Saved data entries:
□ □ □ □

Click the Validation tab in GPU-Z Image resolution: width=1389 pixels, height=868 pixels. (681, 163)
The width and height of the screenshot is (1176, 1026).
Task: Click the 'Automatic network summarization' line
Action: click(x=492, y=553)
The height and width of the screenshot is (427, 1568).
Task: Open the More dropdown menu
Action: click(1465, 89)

□ □ □ □

What you need to do
All records are to be written out exactly.

Task solution
Click the Validation tab in GPU-Z Image resolution: width=1389 pixels, height=868 pixels. (681, 163)
The width and height of the screenshot is (1176, 1026).
Task: Click the 'Automatic network summarization' line
Action: click(x=492, y=553)
The height and width of the screenshot is (427, 1568).
Task: Open the More dropdown menu
Action: click(1465, 89)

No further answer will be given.